ALEXANDRIA, Va. (Oct. 5, 2017)  The National Community Pharmacists Association (NCPA) shared with Congress eight recommendations for leveraging independent community pharmacists' knowledge and proximity to patients to help address the opioid crisis. NCPA's statement to the U.S. Senate Committee on Health, Education, Labor & Pensions also included examples of how these small business health care providers are combatting the problem at the local level.

"NCPA is committed to working collaboratively with Members of Congress, the Administration, and other stakeholders in adopting viable solutions to prevent drug abuse and diversion," the letter states. "We believe there are efforts in the marketplace that are currently making a difference in the battle against opioid abuse and are scalable, such as expansion of consumer access to naloxone."

NCPA recommended the congressional committee take the following actions:
  • Expand consumer access to naloxone by allowing pharmacists to be able to directly prescribe it.
  • Establish limits on maximum day supply for certain controlled substances.
  • Prohibit certain controlled substances from being delivered to patients via physician offices or through the mail.
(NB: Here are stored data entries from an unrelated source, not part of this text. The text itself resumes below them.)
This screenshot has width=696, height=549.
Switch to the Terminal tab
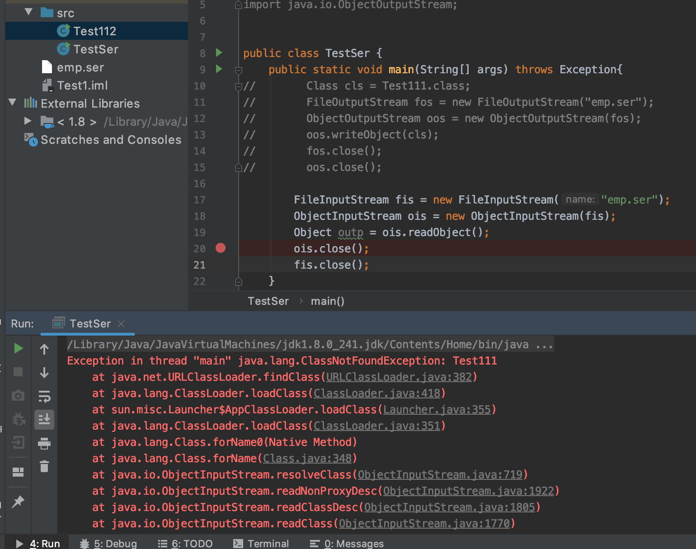pos(261,543)
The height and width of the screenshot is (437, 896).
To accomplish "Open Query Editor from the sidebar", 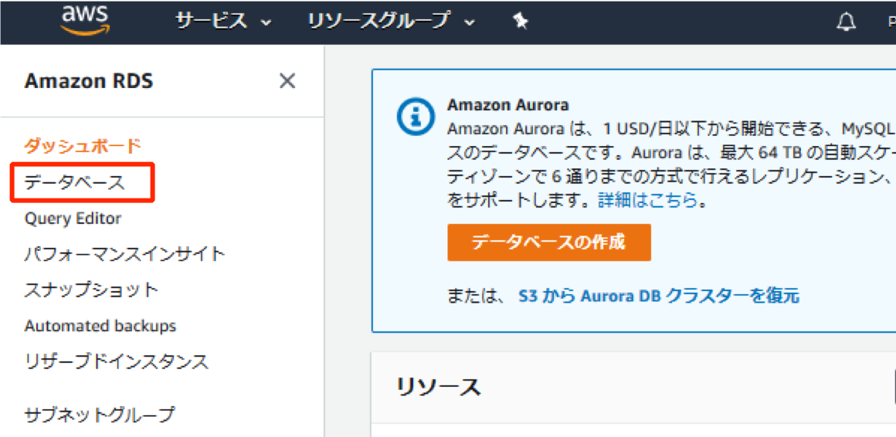I will point(73,219).
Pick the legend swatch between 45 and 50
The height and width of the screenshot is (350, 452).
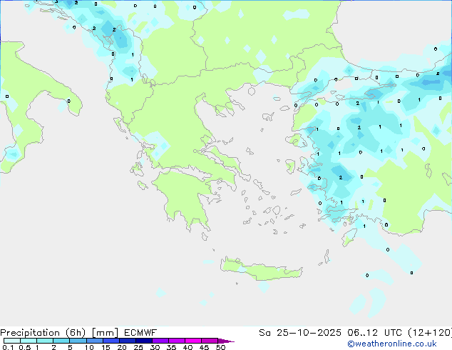(211, 341)
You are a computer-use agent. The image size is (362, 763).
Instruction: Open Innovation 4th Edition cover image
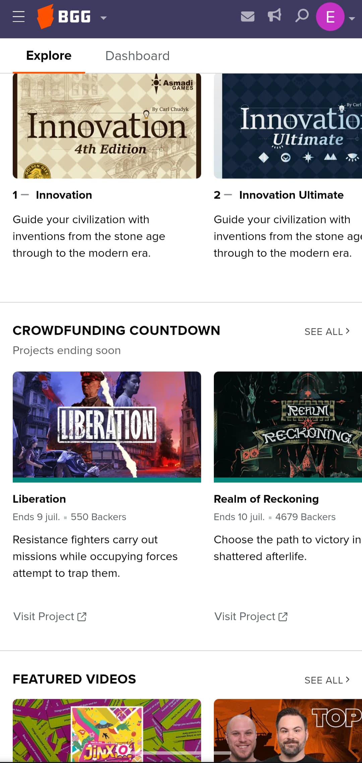(x=107, y=126)
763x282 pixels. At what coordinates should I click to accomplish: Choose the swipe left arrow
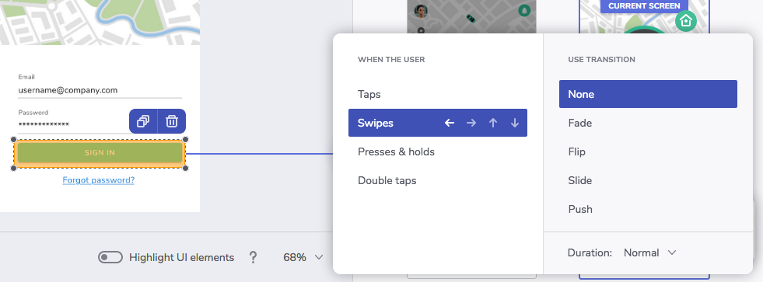[x=450, y=123]
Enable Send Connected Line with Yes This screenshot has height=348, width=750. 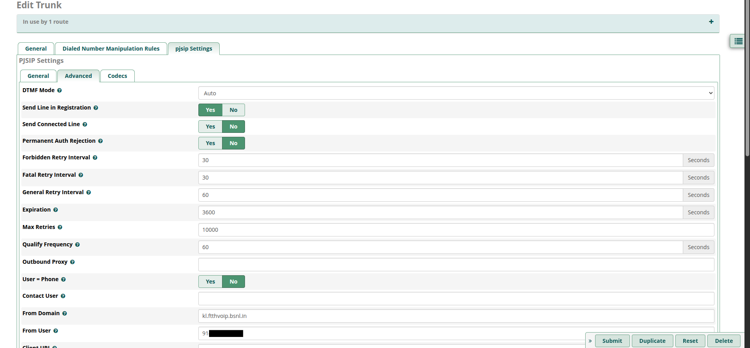[x=210, y=127]
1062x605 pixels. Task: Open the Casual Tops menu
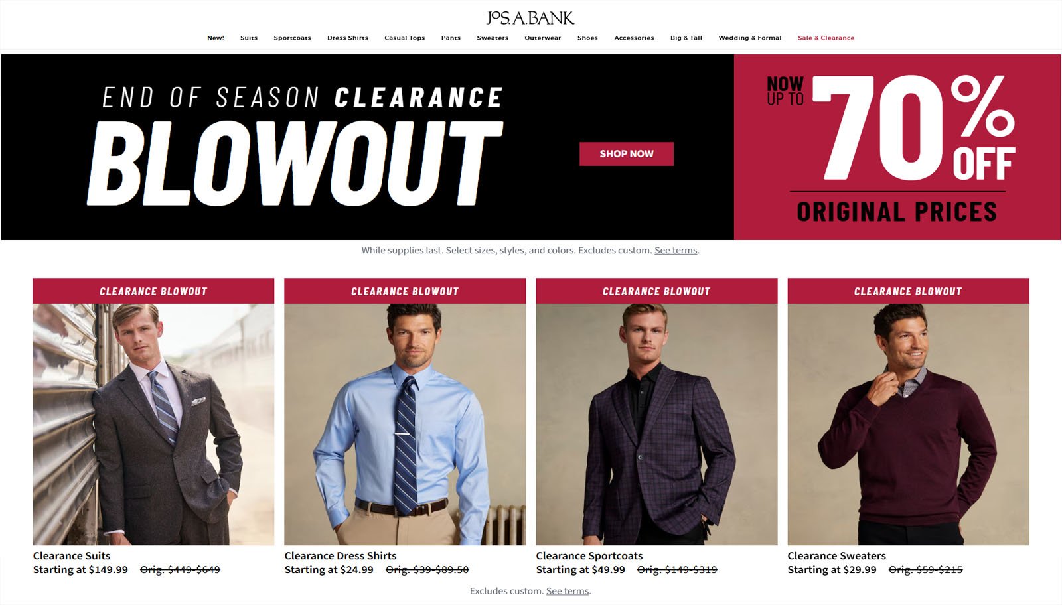click(405, 38)
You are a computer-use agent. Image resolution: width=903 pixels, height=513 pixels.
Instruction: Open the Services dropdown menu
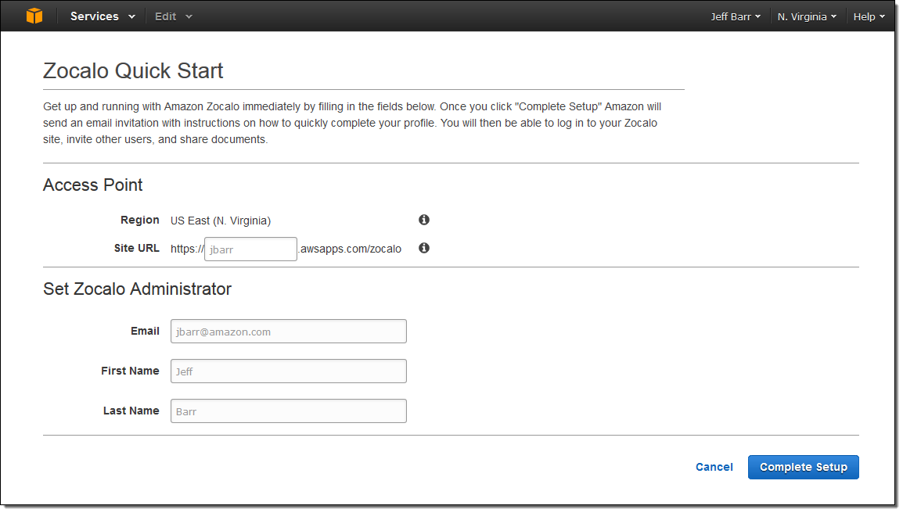click(x=102, y=16)
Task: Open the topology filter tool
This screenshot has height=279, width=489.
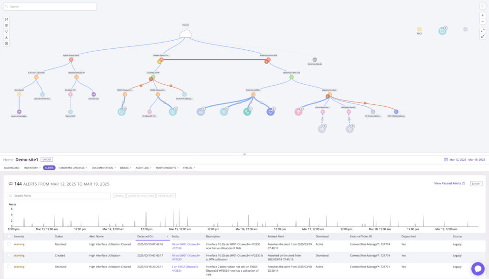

  • Expand electronic prescribing of controlled substances by mandating its use where feasible.
  • Enhance Prescription Drug Monitoring Programs (PDMP) by creating national standards.
  • Increase health care provider education by emphasizing a verification infrastructure with minimal administrative burdens.
  • Increase the usage and access to Medication Assisted Treatment.
  • Expand the ability of pharmacies to identify individuals with substance abuse disorders by participating in Screening, Brief, Intervention and Referral to Treatment activities.